### Task directions
Select, from the data, each line where "Image" occurs.

[Stored dataset items]

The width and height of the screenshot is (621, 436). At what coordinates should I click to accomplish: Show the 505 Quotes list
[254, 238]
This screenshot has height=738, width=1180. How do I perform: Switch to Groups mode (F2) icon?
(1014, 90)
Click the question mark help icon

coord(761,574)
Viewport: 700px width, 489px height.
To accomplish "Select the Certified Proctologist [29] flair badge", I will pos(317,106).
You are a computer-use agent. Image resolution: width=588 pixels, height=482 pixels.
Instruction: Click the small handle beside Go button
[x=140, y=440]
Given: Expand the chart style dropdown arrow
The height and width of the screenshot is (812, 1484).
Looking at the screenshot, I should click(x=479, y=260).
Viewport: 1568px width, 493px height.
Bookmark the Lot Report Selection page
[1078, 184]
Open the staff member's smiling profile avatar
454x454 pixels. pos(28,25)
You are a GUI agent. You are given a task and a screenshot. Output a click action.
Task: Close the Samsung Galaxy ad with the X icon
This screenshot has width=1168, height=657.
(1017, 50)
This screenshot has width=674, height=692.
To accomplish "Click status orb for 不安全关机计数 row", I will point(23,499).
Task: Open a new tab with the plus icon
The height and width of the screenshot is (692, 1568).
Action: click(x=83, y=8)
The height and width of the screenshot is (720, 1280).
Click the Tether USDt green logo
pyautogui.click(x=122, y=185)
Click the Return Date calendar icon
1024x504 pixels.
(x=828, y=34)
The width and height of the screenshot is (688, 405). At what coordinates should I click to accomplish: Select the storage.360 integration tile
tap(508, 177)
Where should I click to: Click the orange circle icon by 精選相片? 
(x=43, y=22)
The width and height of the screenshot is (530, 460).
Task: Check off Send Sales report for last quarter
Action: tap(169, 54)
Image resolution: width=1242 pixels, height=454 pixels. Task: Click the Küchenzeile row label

### Completed exercise
You are a computer-use agent. Image resolution: width=588 pixels, height=482 pixels.
Image resolution: width=1242 pixels, height=454 pixels. Task: Click the Küchenzeile row label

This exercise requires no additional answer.